How subset a data frame by a factor and repeat a plot for each subset?
I am new to R. Forgive me if this if this question has an obvious answer but I've not been able to find a solution. I have experience with SAS and may just be thinking of this problem in the wrong way.
I have a dataset with repeated measures from hundreds of subjects with each subject having multiple measurements across different ages. Each subject is identified by an ID variable. I'd like to plot each measurement (let's say body WEIGHT) by AGE for each individual subject (ID).
I've used ggplot2 to do something like this:
ggplot(data = dataset, aes(x = AGE, y = WEIGHT )) + geom_line() + facet_wrap(~ID)
This works well for a small number of subjects but won't work for the entire dataset.
I've also tried something like this:
ggplot(data=data, aes(x = AGE,y = BW, group = ID, colour = ID)) + geom_line()
This also works for a small number of subjects but is unreadable with hundreds of subjects.
I've tried to subset using code like this:
temp <- split(dataset,dataset$ID)
but I'm not sure how to work with the resulting dataset.

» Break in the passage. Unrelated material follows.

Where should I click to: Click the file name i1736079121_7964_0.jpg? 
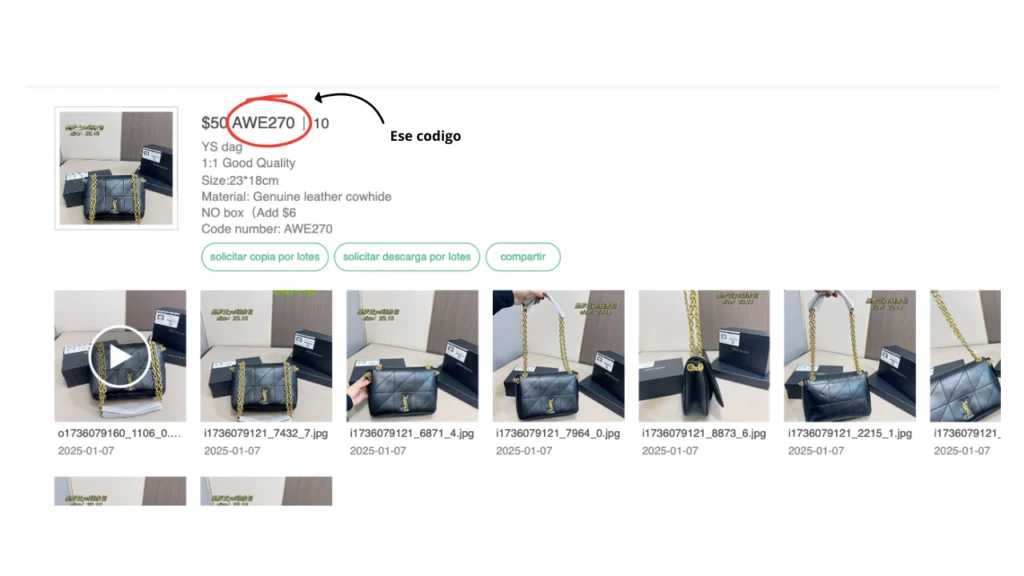tap(558, 433)
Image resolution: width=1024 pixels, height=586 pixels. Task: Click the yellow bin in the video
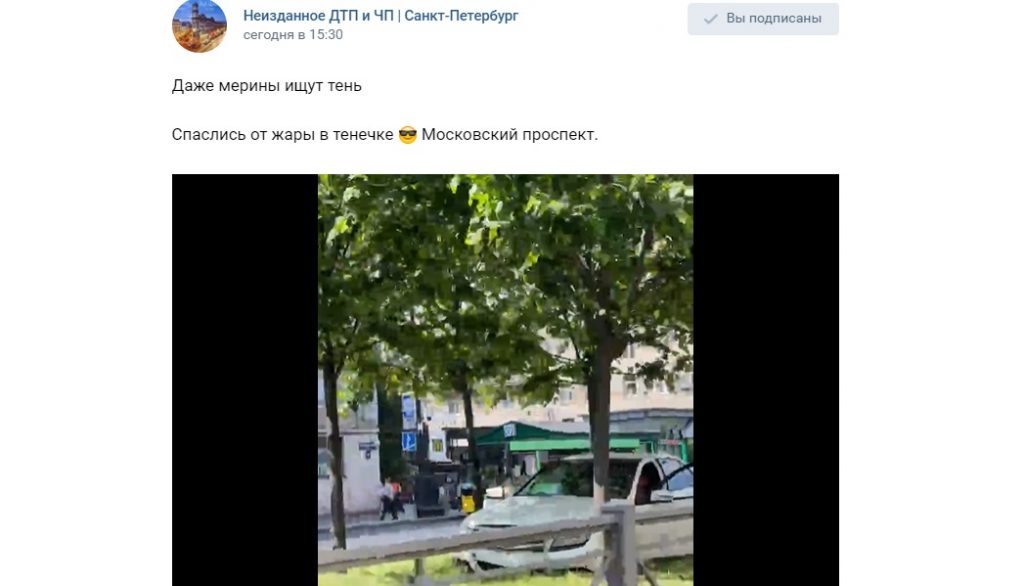coord(468,498)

Or perhaps there is a way to simply adjust the facet_wrap so that individual plots are created?
Thanks!
Because you want to split up the dataset and make a plot for each level of a factor, I would approach this with one of the split-apply-return tools from the plyr
package.
Here is a toy example using the mtcars
dataset. I first create the plot and name it p
, then use dlply
to split the dataset by a factor and return a plot for each level. I'm taking advantage of %+%
from ggplot2
to replace the data.frame in a plot.
p = ggplot(data = mtcars, aes(x = wt, y = mpg)) +
geom_line()
require(plyr)
dlply(mtcars, .(cyl), function(x) p %+% x)
This returns all the plots, one after another. If you name the resulting list object you can also call one plot at a time.
plots = dlply(mtcars, .(cyl), function(x) p %+% x)
plots[1]
Edit
I started thinking about putting a title on each plot based on the factor, which seems like it would be useful.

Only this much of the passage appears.